The Happy Time is a 1952 American film directed by the award-winning director Richard Fleischer, based on the 1945 novel of the same name by Robert Fontaine, which Samuel A. Taylor turned it into a hit play. A boy, played by Bobby Driscoll, comes of age in a close-knit French-Canadian family. The film stars Charles Boyer and Louis Jourdan as his father and uncle respectively. The play was also adapted into a musical in 1968 by composer John Kander, lyricist Fred Ebb, and librettist N. Richard Nash, and starred Robert Goulet.

Plot

Young Robert "Bibi" Bonnard (Bobby Driscoll) grows up in Ottawa, Ontario with his parents, Jacques (Charles Boyer) and Susan (Marsha Hunt), and his roving rogue of a grandfather, Grandpere (Marcel Dalio). Across the street is his uncle, amiable drunkard Louis (Kurt Kasznar), who ignores the complaints of his hard-working dressmaker wife Felice (Jeanette Nolan) and her worries about the future of their daughter Yvonne. Louis agitates about meeting his prospective son-in-law, Alfred Grattin, a teetotaler bank clerk who wishes to marry Yvonne. Next-door neighbour and schoolmate Peggy O'Hare (Marlene Cameron) has a crush on Bibi, but he is as yet too young to understand.
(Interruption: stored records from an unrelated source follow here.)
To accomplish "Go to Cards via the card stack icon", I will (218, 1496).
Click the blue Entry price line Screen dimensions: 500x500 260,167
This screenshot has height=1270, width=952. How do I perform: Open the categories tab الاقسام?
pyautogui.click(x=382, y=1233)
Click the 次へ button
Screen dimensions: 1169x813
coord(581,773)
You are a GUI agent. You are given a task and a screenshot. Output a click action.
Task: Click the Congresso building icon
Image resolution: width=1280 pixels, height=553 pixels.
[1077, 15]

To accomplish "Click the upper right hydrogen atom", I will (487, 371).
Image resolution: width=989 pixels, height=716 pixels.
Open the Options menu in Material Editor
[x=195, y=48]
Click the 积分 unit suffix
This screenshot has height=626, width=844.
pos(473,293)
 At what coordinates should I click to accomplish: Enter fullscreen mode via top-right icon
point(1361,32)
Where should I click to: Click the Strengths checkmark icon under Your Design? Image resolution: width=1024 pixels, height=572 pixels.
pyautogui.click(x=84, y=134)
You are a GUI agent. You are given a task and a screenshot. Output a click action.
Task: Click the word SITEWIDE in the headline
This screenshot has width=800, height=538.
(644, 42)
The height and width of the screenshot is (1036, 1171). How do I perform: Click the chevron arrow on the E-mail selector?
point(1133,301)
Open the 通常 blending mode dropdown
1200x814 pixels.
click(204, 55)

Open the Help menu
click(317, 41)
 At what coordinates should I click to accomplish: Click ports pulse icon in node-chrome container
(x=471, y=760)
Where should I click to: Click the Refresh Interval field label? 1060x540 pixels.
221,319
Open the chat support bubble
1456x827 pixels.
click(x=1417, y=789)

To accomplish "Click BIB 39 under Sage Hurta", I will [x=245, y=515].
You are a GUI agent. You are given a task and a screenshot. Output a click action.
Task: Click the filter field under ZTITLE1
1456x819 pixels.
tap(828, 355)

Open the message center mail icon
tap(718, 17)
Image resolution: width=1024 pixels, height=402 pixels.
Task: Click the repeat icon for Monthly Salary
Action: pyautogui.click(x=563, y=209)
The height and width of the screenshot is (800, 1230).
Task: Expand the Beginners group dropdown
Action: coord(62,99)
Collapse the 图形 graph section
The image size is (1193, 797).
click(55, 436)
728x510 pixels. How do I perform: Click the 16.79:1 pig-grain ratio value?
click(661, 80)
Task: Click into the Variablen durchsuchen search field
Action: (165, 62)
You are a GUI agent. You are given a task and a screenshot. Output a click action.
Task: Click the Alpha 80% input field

On his birthday, Bibi is taken to see the vaudeville acts at the theatre where his violinist/ conductor father works. During the magic act, the Great Gaspari tries to steal a kiss from Mignonette Chappuis (Linda Christian), the assistant he is in the process of sawing in half. She storms offstage and quits. Jacques offers her a job as a maid, which she gladly accepts. Bibi is intrigued, but a little confused about his feelings for the new addition to the household. Equally fascinated, but not at all perplexed as to why is another unexpected arrival, Uncle Desmonde (Louis Jourdan), a traveling salesman and notorious ladies' man. He has been summoned back to take the place of the recently deceased sales manager, though he informs his employer it is only until a replacement can be found.

Uncle Desmonde starts courting Mignonette, but though she is attracted to him, she tells him she is fed up with living on the road and wants to settle down. He shows her the picture of a lovely house he expects to inherit, weakening her resistance.

Meanwhile, Peggy becomes jealous of Bibi's attentions to Mignonette. Bibi has already gotten into trouble for bringing "La Vie Parisienne" to school. When a dirty picture is found by the principal, Mr. Frye, Peggy falsely claims she saw Bibi draw it. Bibi denies it, angering Frye. He straps Bibi on the hand three times, and tells him it will be repeated every day until he confesses. When the adult Bonnards find out, they see Frye and straighten him out, though with great difficulty.

When they return in triumph, Desmonde discovers that Mignonette has quit after finding out that he lied about the house, and because she is under the impression that he has been sneaking into her bedroom and stealing kisses when she is asleep. Bibi confesses that he is the guilty party. Desmonde then realizes that Mignonette is not like all of his other women. He finds her and they become engaged.

The adults explain Peggy's behavior to Bibi. To Peggy's delight, Bibi forgives her and makes her his girl. Then his voice breaks.